Because morality is not like dermatology or chemistry. If a chemistry professor tells her students they can safely flush a lump of potassium down the sink, and in the resulting explosion several are maimed, those students are not to blame. But if the same students go to their religious authority and ask what attitude they should have towards those of other faiths, and this authority instructs them to persecute or even kill the unbelievers, those students remain morally responsible for the resulting carnage.

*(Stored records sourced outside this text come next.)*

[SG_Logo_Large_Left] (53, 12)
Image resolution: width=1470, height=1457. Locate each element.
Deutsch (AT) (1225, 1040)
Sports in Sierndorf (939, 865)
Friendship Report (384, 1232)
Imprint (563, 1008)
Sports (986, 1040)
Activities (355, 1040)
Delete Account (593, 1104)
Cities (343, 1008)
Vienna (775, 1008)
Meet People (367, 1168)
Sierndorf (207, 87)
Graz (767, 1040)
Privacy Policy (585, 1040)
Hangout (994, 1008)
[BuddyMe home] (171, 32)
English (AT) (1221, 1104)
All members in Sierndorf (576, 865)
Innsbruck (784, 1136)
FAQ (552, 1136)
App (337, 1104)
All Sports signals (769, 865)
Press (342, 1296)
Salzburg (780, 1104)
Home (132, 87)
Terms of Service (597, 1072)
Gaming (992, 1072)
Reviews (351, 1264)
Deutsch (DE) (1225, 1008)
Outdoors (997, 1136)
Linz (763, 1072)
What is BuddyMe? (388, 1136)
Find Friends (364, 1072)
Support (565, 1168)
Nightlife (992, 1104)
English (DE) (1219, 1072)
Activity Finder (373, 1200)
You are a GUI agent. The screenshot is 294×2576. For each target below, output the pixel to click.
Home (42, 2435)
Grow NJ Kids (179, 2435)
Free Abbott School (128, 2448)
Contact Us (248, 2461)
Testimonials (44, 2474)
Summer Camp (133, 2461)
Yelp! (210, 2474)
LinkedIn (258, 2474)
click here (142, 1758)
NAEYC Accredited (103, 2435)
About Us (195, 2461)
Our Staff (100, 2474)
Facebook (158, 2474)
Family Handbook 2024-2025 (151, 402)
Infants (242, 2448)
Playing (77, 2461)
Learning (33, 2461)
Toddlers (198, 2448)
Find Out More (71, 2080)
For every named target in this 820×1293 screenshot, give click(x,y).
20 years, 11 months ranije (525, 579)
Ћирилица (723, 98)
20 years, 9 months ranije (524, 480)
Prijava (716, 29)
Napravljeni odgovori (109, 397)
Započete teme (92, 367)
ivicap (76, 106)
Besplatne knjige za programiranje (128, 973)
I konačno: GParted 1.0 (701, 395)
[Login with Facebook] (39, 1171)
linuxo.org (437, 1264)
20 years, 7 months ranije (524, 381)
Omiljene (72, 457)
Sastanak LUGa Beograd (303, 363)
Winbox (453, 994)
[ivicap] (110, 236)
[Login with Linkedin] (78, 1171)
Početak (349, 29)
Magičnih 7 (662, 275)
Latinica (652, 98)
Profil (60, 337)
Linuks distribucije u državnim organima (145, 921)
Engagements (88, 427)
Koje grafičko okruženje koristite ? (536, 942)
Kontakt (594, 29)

Moral responsibility is like a boomerang. Try and throw it to someone else if you like. But it always comes back to you. Schools that insist young people can and should hand this responsibility over to religious &ldquoexperts” are fooling both their students and themselves. Given we all have this responsibility, like it or not, shouldn't we be trained both to recognize that we have it and to take it seriously?
If you were given the resources and authority to remodel the British education system in the morning, what are the first things you would do?
Suppose political schools started springing up – a neoconservative school in Billericay followed by a communist school in Middlesbrough. Suppose these schools start each morning with the collective singing of political anthems. Suppose they select pupils on the basis of the parents political beliefs. Suppose portraits of their political leaders beam down from every classroom wall. Suppose they insist that pupils accept, more or less uncritically, the beliefs embodied in their revered political texts.
If such schools did spring up – there would be outrage. These schools would be educationally stunting children, forcing their minds into politically pre-approved moulds. They're the kind of Orwellian schools you find under totalitarian regimes in places like Stalinist Russia.
My question is, if such political schools are utterly unacceptable, if they are guilty of educationally stunting children, why on earth are so many of us still prepared to tolerate their religious equivalents?
The first thing I would do is bring an end to this sort of religious schooling.